5. Pled guilty on May 19, 1985 to charges of fraud and falsifying 108 claims on a missile contract.

6. Convicted of Defrauding the Air Force out of $800,000 on the Minuteman Missile Project.

7. Convicted Of Bribing The Puerto Rico Water Resources Authority.

III. Other Litigations

A. Workplace Safety
More than one-fifth of all taxpayer dollars paid out to federal contractors go to companies cited by federal inspectors for serious violations of workplace safety rules, according to a 1996 General Accounting Office study.

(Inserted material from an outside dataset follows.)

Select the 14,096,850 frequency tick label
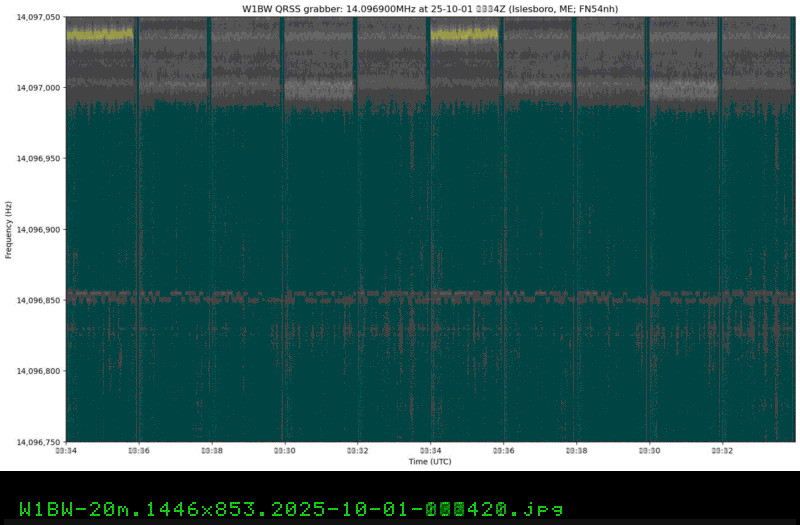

Although federal agencies have the power to bar companies from receiving contracts for a variety of reasons, including workplace safety violations, the authority is "rarely exercised" to punish companies for safety violations. The GAO study examined federal contracts awarded during 1994, when $38 billion of the total $176 billion in federal contracts went to companies with serious OSHA violations. Some 35 workers died and another 55 were hospitalized for injuries in accidents associated with those safety violations. Only 261 federal contractors were cited in the GAO report, but an estimated 60,000 companies received federal contracts awarded in 1994. GE was one of the few contractors that committed workplace violations -- GE failed to meet standards for personal protective equipment at a Springfield, Mo., plant. That citation resulted in a $42,500 fine.

B. Employment Discrimination
In a lawsuit, a black worker at GE's Burkville, Alabama plant claims that General Electric officials have fostered a racially hostile environment. General Electric reached settlements with two ex-General Electric employees employed at the plant. The workers claim that they've been subjected to Ku Klux Klan symbols, swastikas and a hangman's noose at the plant.

IV. Conclusion
The Corporate Crime Reporter recently released a list entitled: The Top 100 Corporate Criminals of the Decade. Using a narrow definition that only included corporations that pled guilty or no contest to crimes and that have been criminally fined, the survey found that General Electric was number 34 on the list.

What distinguishes General Electric is not merely the number of crimes committed -- or the dollar amount of the crimes -- but a consistent pattern of violating criminal and civil laws over many years. Even worse, General Electric has been a leader in using political influence to attempt to overturn environmental and defense contracting laws that GE persistently violates.